TASK REQUIREMENTS: Pick out each line below that contains the string "pixels" and copy it. Case matters.

[MATERIAL SHOWN — start]

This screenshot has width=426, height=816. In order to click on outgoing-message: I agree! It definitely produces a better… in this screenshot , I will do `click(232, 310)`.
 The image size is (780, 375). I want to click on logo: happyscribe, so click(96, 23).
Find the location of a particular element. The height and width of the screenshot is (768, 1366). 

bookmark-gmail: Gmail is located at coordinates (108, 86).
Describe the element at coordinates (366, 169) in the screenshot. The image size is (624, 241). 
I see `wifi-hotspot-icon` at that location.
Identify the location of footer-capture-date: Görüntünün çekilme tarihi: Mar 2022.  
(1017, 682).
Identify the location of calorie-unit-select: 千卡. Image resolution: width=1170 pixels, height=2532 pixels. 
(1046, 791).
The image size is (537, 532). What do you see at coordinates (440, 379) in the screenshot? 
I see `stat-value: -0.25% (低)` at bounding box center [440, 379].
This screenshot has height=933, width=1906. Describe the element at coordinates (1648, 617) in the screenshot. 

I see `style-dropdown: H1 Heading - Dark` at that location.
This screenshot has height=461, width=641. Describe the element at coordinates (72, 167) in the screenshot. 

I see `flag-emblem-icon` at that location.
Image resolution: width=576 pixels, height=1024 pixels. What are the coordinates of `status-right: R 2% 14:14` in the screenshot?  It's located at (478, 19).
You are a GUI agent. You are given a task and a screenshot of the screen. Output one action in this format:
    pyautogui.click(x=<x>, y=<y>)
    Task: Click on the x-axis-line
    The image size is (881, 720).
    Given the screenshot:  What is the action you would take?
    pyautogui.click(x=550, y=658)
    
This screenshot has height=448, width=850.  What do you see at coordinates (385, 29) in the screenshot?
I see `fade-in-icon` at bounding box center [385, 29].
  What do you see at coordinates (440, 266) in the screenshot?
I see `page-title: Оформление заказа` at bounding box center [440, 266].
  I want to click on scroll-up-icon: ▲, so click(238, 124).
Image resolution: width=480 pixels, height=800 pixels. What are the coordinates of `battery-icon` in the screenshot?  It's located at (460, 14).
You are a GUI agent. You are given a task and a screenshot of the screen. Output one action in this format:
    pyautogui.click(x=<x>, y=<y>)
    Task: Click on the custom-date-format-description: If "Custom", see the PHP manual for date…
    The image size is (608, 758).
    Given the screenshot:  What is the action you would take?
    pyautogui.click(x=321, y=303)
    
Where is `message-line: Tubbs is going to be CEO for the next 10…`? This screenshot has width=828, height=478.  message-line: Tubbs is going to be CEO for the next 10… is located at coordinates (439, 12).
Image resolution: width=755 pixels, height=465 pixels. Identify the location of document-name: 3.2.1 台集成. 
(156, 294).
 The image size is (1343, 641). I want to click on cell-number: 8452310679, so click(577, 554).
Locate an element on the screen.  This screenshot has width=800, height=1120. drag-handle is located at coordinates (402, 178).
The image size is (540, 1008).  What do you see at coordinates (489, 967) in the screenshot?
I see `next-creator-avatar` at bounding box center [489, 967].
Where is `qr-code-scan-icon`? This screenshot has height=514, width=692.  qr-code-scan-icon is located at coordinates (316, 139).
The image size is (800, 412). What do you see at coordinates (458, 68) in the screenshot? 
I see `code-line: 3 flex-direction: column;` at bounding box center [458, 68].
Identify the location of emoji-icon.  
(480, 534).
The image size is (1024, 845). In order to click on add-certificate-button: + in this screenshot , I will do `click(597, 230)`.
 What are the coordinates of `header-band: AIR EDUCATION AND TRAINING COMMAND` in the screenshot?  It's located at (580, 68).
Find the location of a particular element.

[MATERIAL SHOWN — finish]

ANSWER FOR THE TASK:
Identify the location of calorie-unit-select: 千卡. Image resolution: width=1170 pixels, height=2532 pixels. 
Image resolution: width=576 pixels, height=1024 pixels. What are the coordinates of `status-right: R 2% 14:14` in the screenshot?  It's located at (478, 19).
Image resolution: width=480 pixels, height=800 pixels. What are the coordinates of `battery-icon` in the screenshot?  It's located at (460, 14).
Image resolution: width=755 pixels, height=465 pixels. Identify the location of document-name: 3.2.1 台集成. 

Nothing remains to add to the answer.